I read a forum post where they said that correlation analyses are not the right analysis to measure if there is a relationship between the abundance and other variables (e.g. TNF-alpha). Running a correlation analysis adjusting for multiple comparisons is not a good option either? Which one will be the best approach to relate bacterial abundance and inflammation and glucose markers?
I would like to hear from those who are more familiarize with bioinformatics and biostatistics how would you approach it.
A couple of general ideas. First, there can be some utility in converting your continuous data into something categorical using your favorite data transformation. It becomes several times easier to handle these relationships with standard microbiome testing. A statistician or someone familiar with your field and measurements could probably best help you work with this.
Analysis wise, I always start with diversity analyses because I assume my feature-based (ASV/OTU/genus/gene/etc) analysis will be underpowered.
So, there, I would look at correlation with alpha diversity, or even an alpha diversity regression (this is in q2-longitudinal or your favorite regression package).
In beta diversity, i would tend toward an adonis test for continous data, which addresses the amount of variation explained, a mantel test, which shows a univariate correlation, or the permanova implementation here. These live in the q2-diversity plugin.
Once you’ve established relationships on a whole community level, then you could go to feature-based analysis. There, I might again start with your categorical data and explore some fo the common techniques here. But, you could also try something like Gneiss or Songbird, both of which take continous data.
@jwdebelius thank you for the detailed answer . I already run the diversity analyses as well as LEfSE. What I am trying to do now is if we could add an analysis to relate the inflammatory markers and the gut microbiota results. We do not have longitudinal data, unfortunately. We measure IL-6, glucose, and GM after a high-fat diet, without baseline measurements.
Adding new clinical data like that does not/should not change your analysis approach unless there’s something special about that data in particular that makes the analysis challenging. So, for example, untargeted metabolomics or RNAseq might be very different creates that what you’re wanting to do here. But, for 3 to 10 quantitative markers in a cross sectional population, I would look at their relationship with diveristy using a statistical test, and then maybe consider a multivariate feature-based model if you have something that’s significant.
Hi, sounds like you want to assocaite specific gut microbes to host phenotypes. For that purpose, you can use techniques for running multivariate multi-table analyses, such as sparse partial least squares (sPLS) regression and canonical correspondence analysis (CCpnA). Check out this great paper by Ingham et al., which conducted a very similar analysis as you described. The paper also published the codes as RMarkdown files.
Alternatively, you use a tool specifially developed for this purpose called MaAsLin2.
Thanks. You suggest us to look for the relationship between diversity and biomarkers and if this analysis is significant to look further into a multivariate feature-based model.

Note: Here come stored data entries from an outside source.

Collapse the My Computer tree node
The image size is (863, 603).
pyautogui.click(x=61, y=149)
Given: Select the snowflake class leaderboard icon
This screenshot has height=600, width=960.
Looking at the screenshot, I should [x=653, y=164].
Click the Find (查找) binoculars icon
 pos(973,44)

Another method you could try is random forest regression with the q2-sample-classifier plugin.
This may not be what you are looking for — it will not provide P values for individual features.

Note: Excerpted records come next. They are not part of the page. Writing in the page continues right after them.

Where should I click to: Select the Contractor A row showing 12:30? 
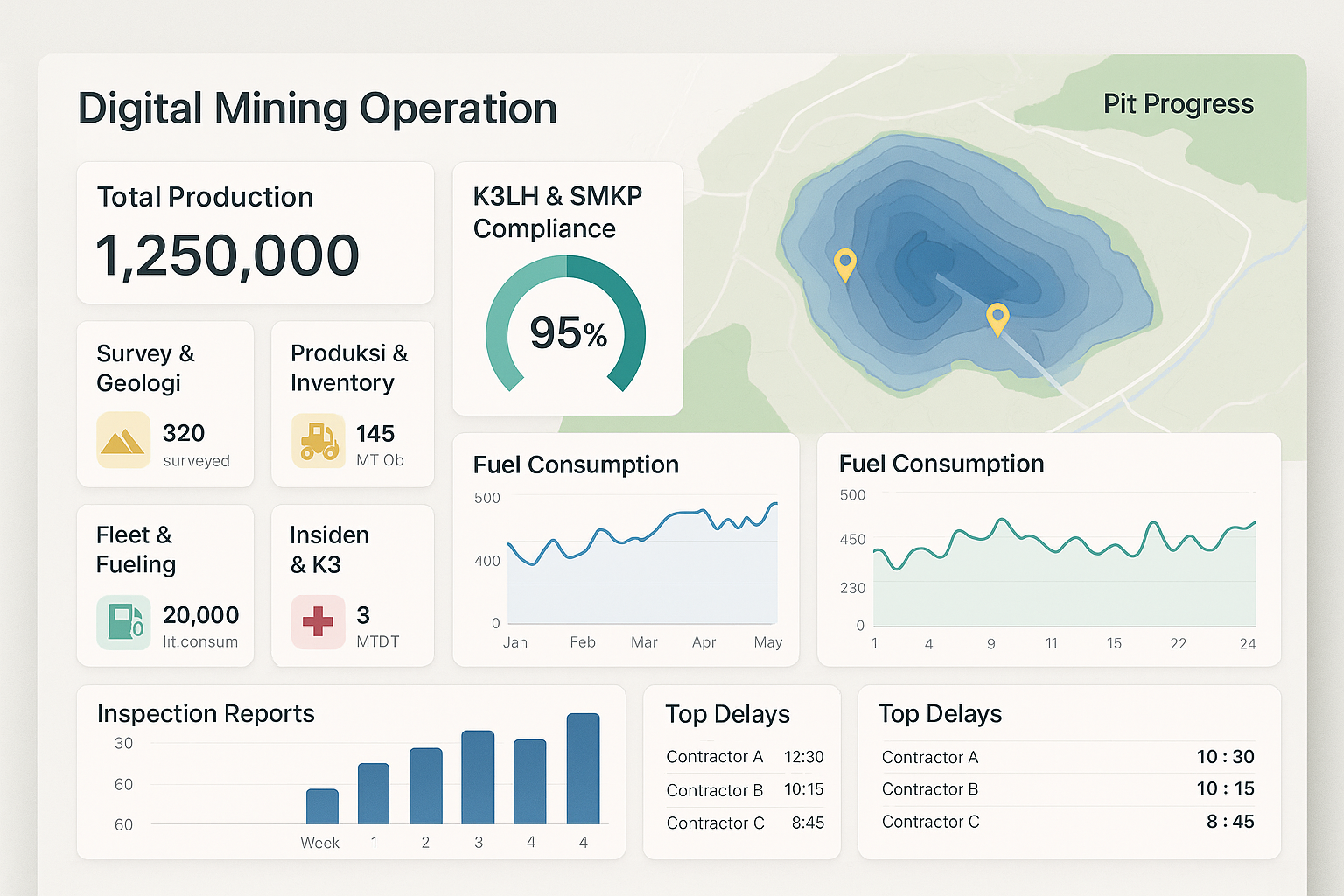tap(744, 757)

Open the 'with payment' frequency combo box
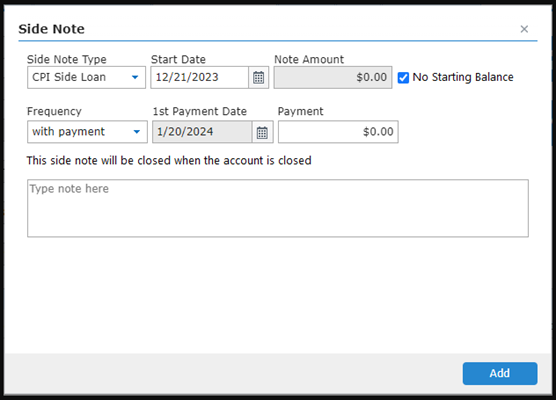87,132
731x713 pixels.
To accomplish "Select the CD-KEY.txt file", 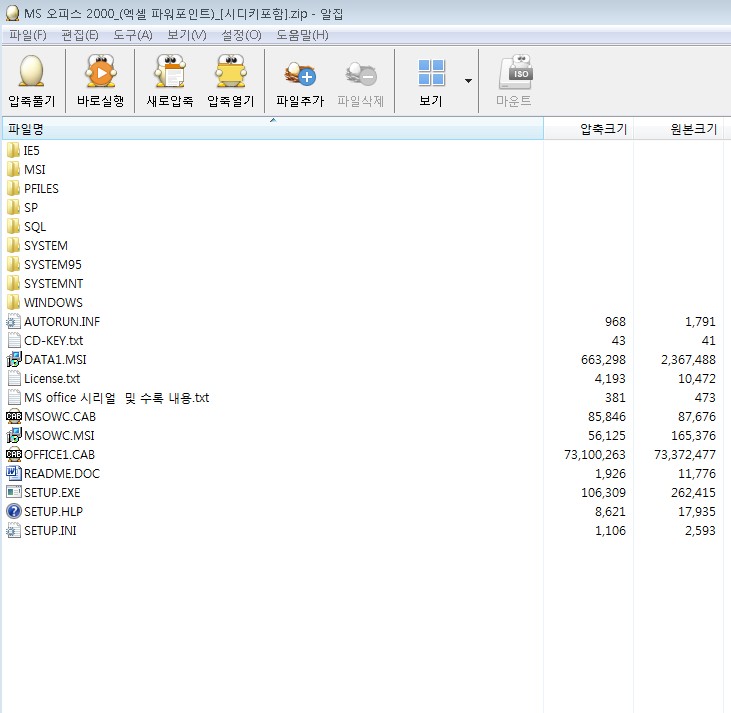I will coord(53,340).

Instead, it will tell you:
(a) how accurately you can predict some continuous value (or categorical state in the case of classifiers) as a function of microbiome composition.
(b) what features best explain those predictions, i.e., which are most closely correlated with that value.
You can use this to, e.g., predict the abundance of your inflammation markers (and it may help to log-transform those target values before prediction). It does not assume a linear relationship between the predictors and targets, so can be quite powerful for pulling out associations in complex microbial datasets.